Bu gelişmeler her ne kadar bir durum tespiti olsa da bir çok teorisyen artık ülkelerin doğal vasatı olan çok kültürlülük,kosmopolitik yapı ve azınlıklar perspektifinde , 'milliyetçilik' söylemlerinin nasıl evrileceği konusunda düşünmekten kendini alamıyor. Örneğin, Fransa'da Marine le Pen'in lideri olduğu aşırı sağcı Ulusal Cephe, son seçimlerde yüzde 20,2 oy almıştı, şimdi Le Pen'in Cumhurbaşkanı olduğu bir Fransa'da son olayların akışının ne olacağını kim düşünmek ister ki!?
Bu yüzden, siyaset bilimciler, Batı Demokrasilerinde ve tabii ki Ülkemizde de yükselen 'milliyetçilik' içine, daha liberal ve daha geniş bir vision enjekte edilerek var olan dinamikler ile radikal bir çatışma yerine palyatif geçişli çözümlerin hinterlantı hayalini kuruyorlar! O zaman da etnik ve dini orijinalitesini kaybeden evrensel özgürlükçü değerlere sahip bir anlayış, milliyetçi hassasiyetleri nasıl koruyacak sorunsalını karşımızda buluruz! Gerçi Anthony D. Smith, Ernest Gellner, Benedich Anderson ve Eric Hobsbawm gibi müellifler, bu tür düşünce varyasyonlarını yani 'hayali cemaatlardan' Millet Mitinin matbuat yoluyla yaratılması evrelerini ayrıntılı olarak işlemişlerdir ve geldikleri nokta yine de milliyetçiliğin çağın ruhunu yansıtan sembolik düşünceler bütünü olduğunda hem fikirlilik olmuştur.
***
Zaten milliyetçilik de giderek özgürleşmeci bir perspektif yerine daha otoriter bir dalgaya tutunmuş durumda. Yani kapsayıcılıktan arınmış, dışlayıcı ve hiyerarjik bir yolda ilerliyor. Putin,Trump, Modi, Şi Cinping ve Orban gibi şimdiki ve eski liderlerden bazılarına bakmak yeterli.
Yine de kaçınılmaz olarak milliyetçilik bir evrime ihtiyaç duyuyor.

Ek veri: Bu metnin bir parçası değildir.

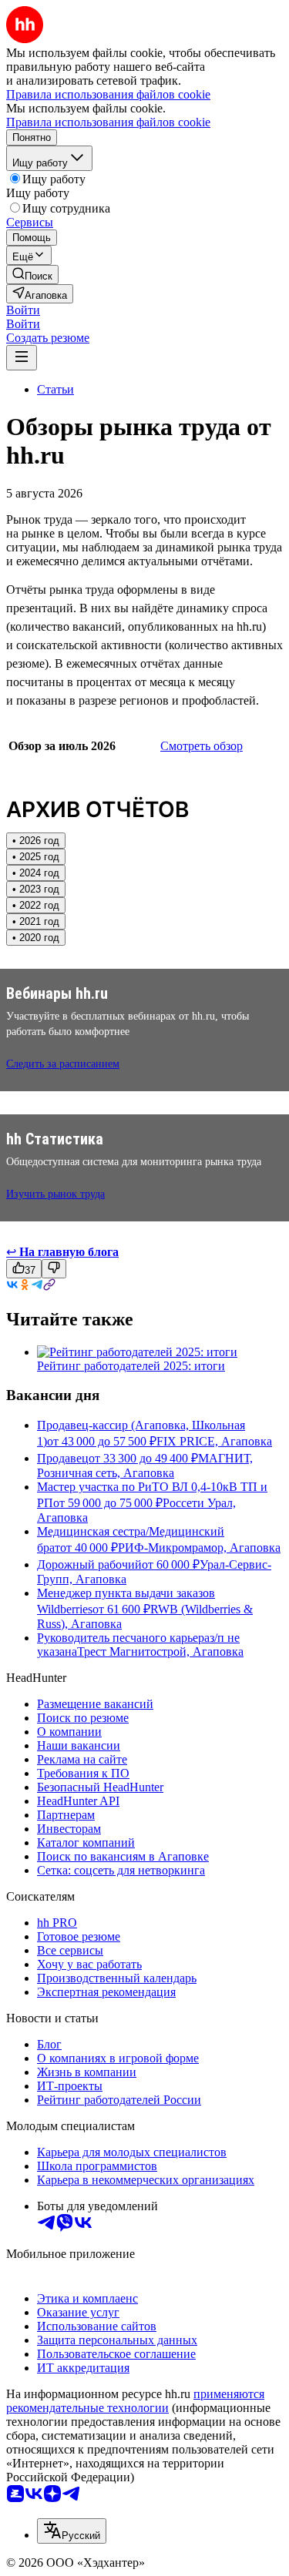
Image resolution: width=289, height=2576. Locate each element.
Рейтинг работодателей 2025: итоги (131, 1365)
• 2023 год (35, 889)
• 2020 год (35, 937)
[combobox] (71, 2531)
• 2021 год (35, 921)
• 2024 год (35, 873)
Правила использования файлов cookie (108, 122)
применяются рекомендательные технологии (135, 2400)
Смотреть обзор (201, 745)
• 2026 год (35, 840)
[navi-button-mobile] (21, 357)
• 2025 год (35, 857)
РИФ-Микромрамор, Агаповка (199, 1547)
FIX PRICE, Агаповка (214, 1441)
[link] (32, 274)
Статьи (55, 389)
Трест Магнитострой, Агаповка (160, 1651)
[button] (23, 310)
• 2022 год (35, 905)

Nasıl, küresel iklim değişiklikleri, habitat daralması ya da pandemi gibi küresel sorunlardan fiziki olarak bir ülkenin korunması ve izole olması mümkün değilse, ulus devletlerin geleceği ve ulusal menfaatleri de ülkenin kendi sınırları içinde garanti edilemiyor.
Kurtuluş, humanistik yaklaşımın evrensel değerlerle vücut bulduğu bir milliyetçilik anlayışının inşa edilmesinde gibi görünüyor. Bunu da, çağın milliyetçi politikacıları ve akademisyenleri düşünsün artık!